One of the many things that makes suing Chinese companies and individuals so difficult is the requirement that service be done according to the Hague Convention on Service Abroad of Judicial and Extrajudicial Documents in Civil and Commercial Matters, to which China is a party. Service of an entity or person in China under the Hague Convention on Service must be done through the designated Chinese Central Authority in Beijing, which is the Bureau of International Judicial Assistance, Ministry of Justice of the People’s Republic of China. To accomplish this, the US party must submit the following to China’s Ministry of Justice:
- a completed United States Marshall Form USM‐94
- the original English version of the documents to be served (the summons must have the issuing court’s seal)
- a Mandarin Chinese language translation of all documents to be served
- a photocopy of each of these documents. N
- a payment of approximately US$100 by an international payment order, payable to the Supreme People’s Court of the People’s Republic of China.
China’s Ministry of Justice will then send the service documents to the appropriate local court. That local court will, in turn, finally effect service. In our experience Chinese courts are sometimes fairly slow to send out service. If the Chinese company or person you are suing is “powerful” service may be even slower. Repeatedly calling and emailing both the court itself and the Ministry of Justice can often expedite service. Service normally takes around one to three months.
Service on a Chinese company by mail is not effective and U.S. courts have held that China’s formal objection to service by mail under Article 10(a) of the Convention is valid. See DeJames v. Magnificence Carriers, Inc., 654 F.2d 280 (3d Cir. 1981), cert. den., 454 U.S. 1085; Dr. Ing H.C. F. Porsche A.G. v. Superior Court, 123 Cal. App. 3d 755 (1981).
In International Service of Process in Taiwan? Relax, it’s FedEx the International Technology Law Blog describes what is required for service in Taiwan and it is (at least compared to China) a piece of cake. This is because Taiwan is not a party to the Hague Convention. The International Technology Blog notes how in the recent case of SignalQuest v. Chou, the New York District Court judge affirmatively answered its own question of “When service of process absolutely, positively has to be effected on a Taiwanese defendant pursuant to FRCP 4(f)(2)(C)(ii), is Federal Express enough?”
The Court held that because Taiwan was not a signatory to the Hague Convention on service, Federal Rule of Civil Procedure (FRCP) Rule 4 would control. Rule 4 authorizes foreign service of process by letters rogatory or under the foreign country’s own laws on domestic service of process. But as the International Technology Blog points out, “the letters rogatory process takes months to complete, as it requires the assistance of courts and government offices in both countries.” Service under Taiwan’s domestic requirements would have been “no less cumbersome, because Taiwan’s law requires service to be made by the clerk of Taiwan’s court.”

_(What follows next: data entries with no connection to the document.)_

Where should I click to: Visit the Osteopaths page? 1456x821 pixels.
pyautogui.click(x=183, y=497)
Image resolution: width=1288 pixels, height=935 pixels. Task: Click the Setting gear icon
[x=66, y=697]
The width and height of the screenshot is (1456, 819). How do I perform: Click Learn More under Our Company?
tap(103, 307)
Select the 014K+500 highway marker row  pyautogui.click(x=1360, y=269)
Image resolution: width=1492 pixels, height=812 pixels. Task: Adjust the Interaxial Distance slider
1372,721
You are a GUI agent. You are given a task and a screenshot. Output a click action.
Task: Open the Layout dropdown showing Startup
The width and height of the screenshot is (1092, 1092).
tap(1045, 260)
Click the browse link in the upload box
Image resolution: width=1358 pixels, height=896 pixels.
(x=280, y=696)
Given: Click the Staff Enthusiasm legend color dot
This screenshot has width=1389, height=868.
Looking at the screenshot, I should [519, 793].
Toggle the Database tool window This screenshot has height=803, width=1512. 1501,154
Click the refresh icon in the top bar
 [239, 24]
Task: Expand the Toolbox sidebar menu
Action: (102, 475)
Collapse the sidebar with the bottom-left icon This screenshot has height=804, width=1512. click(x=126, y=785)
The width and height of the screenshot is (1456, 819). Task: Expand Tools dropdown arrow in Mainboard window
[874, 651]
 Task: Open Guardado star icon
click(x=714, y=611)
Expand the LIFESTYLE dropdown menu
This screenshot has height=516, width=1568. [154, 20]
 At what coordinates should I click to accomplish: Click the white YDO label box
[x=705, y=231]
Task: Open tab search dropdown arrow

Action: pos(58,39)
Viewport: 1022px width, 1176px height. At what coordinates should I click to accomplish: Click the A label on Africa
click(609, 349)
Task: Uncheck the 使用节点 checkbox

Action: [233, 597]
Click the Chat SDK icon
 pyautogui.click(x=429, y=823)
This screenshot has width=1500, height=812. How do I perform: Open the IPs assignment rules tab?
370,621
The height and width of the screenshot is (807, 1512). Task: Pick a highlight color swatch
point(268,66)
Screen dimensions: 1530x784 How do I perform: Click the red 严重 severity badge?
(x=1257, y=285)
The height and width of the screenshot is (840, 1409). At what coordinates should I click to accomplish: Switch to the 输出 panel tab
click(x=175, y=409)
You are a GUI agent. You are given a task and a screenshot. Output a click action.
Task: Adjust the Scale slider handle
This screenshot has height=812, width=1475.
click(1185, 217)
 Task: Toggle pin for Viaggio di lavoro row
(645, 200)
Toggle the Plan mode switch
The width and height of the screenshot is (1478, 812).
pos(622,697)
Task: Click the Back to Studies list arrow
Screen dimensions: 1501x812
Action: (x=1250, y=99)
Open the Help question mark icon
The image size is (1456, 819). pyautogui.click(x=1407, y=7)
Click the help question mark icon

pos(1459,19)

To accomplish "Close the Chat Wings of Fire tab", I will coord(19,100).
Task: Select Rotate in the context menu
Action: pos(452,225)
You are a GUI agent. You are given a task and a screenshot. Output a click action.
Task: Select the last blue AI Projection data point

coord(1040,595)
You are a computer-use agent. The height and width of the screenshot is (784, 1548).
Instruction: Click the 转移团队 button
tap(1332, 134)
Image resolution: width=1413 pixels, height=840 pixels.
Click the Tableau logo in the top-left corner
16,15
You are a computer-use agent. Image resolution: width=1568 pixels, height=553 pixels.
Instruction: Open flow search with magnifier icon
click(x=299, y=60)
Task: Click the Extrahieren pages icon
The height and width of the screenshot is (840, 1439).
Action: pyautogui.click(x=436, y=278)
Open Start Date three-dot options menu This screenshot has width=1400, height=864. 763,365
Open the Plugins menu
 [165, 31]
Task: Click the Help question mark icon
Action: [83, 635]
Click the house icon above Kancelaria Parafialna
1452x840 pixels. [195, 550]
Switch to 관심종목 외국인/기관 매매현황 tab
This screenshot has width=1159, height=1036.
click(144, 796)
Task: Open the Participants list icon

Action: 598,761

So the plaintiff in SignalQuest served the Taiwan defendant by Federal Express and argued that was proper under FRCP 4(f)(2)(C)(ii), “which permits process to be served on a foreign defendant – unless prohibited by the foreign country’s law.” The defendant then moved to dismiss the case, arguing that because service by overnight courier is not permitted under Taiwan law, it must be deemed prohibited, for purposes of FRCP 4(f)(2)(C)(ii). “The court disagreed, holding service is not prohibited under foreign law unless it is expressly prohibited and it found the service by FedEx was proper.”
Sounds great, right? Well International Technology Blog astutely points out one potentially massive flaw in serving a Taiwan company via Federal Express:
As a practical matter, service by FedEx may have been an acceptable solution for SignalQuest, where plaintiff was seeking only a declaratory judgment of [patent] non-infringement in the U.S., but a plaintiff should think twice before attempting such a tactic in a case where enforcement may be required in the defendant’s country. In Taiwan, a foreign judgment cannot be enforced until it has been recognized by a Taiwan court and there’s a fair likelihood Taiwan courts may refuse to recognize any judgment where service was made by mail, e-mail or other unorthodox means.
It would seem then that in most cases, a plaintiff suing a Taiwan company should do so through the clerk of Taiwan’s court, which also no doubt requires that the complaint be translated into Chinese.